‘O 8 de janeiro de 2023 não foi um acontecimento

‘O 8 de janeiro de 2023 não foi um acontecimento banal’, diz Cármen Lúcia
A ministra Cármen Lúcia iniciou seu voto nesta quinta (11), no julgamento de Bolsonaro e aliados, citando o poema “Que país é este?”, do poeta mineiro Affonso Romano de Sant’Anna.
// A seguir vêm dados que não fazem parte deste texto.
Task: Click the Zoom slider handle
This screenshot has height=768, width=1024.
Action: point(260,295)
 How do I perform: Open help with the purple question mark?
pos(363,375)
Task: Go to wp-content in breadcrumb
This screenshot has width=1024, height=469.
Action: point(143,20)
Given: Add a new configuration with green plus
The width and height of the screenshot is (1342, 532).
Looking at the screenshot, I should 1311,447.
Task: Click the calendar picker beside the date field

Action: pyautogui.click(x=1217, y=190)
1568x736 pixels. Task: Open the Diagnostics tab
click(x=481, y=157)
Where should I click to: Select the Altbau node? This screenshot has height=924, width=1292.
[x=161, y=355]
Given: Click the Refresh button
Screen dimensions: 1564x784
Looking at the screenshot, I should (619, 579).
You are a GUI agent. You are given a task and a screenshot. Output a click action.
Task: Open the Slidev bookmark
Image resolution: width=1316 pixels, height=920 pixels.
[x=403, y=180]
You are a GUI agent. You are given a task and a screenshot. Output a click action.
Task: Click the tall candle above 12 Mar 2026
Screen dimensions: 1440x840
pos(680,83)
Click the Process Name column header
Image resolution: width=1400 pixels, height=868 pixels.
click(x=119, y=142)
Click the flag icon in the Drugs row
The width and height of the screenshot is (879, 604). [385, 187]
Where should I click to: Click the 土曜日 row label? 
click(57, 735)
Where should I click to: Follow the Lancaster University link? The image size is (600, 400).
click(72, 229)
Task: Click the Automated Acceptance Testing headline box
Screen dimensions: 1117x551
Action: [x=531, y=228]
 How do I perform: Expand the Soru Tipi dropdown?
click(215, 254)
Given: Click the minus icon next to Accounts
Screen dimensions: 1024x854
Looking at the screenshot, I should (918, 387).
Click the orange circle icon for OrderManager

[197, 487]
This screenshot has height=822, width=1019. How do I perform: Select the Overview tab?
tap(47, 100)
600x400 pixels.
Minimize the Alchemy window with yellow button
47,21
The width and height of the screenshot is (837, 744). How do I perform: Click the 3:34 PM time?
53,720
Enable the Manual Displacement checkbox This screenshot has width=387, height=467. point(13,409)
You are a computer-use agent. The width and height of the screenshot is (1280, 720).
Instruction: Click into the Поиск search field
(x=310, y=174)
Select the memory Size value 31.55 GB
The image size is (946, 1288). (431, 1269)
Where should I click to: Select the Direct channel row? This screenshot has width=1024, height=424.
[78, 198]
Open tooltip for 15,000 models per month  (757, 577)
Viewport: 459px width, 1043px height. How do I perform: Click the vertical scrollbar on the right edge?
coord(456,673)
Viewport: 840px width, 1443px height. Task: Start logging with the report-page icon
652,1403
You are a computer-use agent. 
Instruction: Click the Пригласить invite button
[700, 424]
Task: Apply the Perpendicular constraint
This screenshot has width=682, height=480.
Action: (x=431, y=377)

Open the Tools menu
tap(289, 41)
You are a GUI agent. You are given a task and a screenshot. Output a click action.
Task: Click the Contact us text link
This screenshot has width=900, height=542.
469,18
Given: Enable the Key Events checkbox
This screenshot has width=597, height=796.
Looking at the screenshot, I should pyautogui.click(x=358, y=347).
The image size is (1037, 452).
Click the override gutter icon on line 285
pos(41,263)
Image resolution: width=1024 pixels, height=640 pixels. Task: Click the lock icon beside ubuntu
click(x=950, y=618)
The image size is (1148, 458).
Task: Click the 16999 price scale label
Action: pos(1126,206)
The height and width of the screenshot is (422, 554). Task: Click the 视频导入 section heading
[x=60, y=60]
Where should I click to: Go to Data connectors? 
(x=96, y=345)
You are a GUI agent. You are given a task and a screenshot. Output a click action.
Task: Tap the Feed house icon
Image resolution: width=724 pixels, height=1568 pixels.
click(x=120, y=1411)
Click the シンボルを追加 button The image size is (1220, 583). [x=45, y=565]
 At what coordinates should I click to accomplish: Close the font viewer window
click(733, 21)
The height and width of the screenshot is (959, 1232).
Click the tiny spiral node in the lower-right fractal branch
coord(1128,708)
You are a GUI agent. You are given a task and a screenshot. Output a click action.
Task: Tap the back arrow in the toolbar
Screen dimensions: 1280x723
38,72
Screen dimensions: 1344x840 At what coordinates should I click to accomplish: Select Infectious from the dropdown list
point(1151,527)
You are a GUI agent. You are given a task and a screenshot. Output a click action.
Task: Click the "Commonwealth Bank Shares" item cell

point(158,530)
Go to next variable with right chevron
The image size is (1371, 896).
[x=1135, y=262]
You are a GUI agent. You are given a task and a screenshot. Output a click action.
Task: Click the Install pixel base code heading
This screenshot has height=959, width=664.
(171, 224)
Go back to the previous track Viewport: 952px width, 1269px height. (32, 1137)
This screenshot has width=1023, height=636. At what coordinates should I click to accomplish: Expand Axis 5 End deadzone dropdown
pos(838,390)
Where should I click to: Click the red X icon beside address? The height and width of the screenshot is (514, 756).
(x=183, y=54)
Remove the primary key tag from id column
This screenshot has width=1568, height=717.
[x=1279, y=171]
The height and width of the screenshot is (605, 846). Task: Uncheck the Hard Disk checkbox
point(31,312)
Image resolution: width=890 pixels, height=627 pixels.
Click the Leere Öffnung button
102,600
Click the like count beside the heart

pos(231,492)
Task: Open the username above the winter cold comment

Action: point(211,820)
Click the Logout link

“Outro dia, um amigo querido, Afonso Borges, me levou a reler e pensar sobre uma grande obra (…) e ali, o autor poetava em sofrimento”, relembrou a ministra, antes de ler o trecho do poema:
“Uma coisa é um país, outra um fingimento. Uma coisa é um país, outra um monumento. Uma coisa é um país, outra o aviltamento (…) Este é o país do descontínuo, onde nada congemina”.
A ministra passou, então, a falar sobre o papel do povo na produção da história de um país. Em seguida, relembrou o histórico democrático do Brasil, destacando as eleições realizadas ao longo do período.
A ministra também citou o autor Victor Hugo, dizendo que “o mal feito para o bem continua sendo mal”. Além disso, mencionou que Hugo foi um “ferrenho oposicionista ao golpe de Estado de Napoleão III” e escreveu no livro “História de um Crime” uma passagem de um diálogo entre um dos interlocutores, que propõe um golpe de Estado “para o bem”.
O voto da ministra é o quarto no julgamento que envolve o ex-presidente Jair Bolsonaro (PL) e outros sete acusados por participação na tentativa de golpe de Estado em 2022.
Quem é o autor do poema
Nascido em 1937 em Belo Horizonte, Minas Gerais, Affonso Romano de Sant’Anna foi um escritor e poeta conhecido pelo papel fundamental na popularização da leitura no Brasil. Ele morreu no dia 4 de março de 2025, e deixou mais de 60 obras em seis décadas de intensa produção.
Com uma produção literária extensa e influente, focou no engajamento social ao longo de sua carreira, tornando-se um dos nomes mais marcantes da literatura nacional. A obra “Que país é este?”, citada por Cármem Lúcia, virou um símbolo de mobilização popular.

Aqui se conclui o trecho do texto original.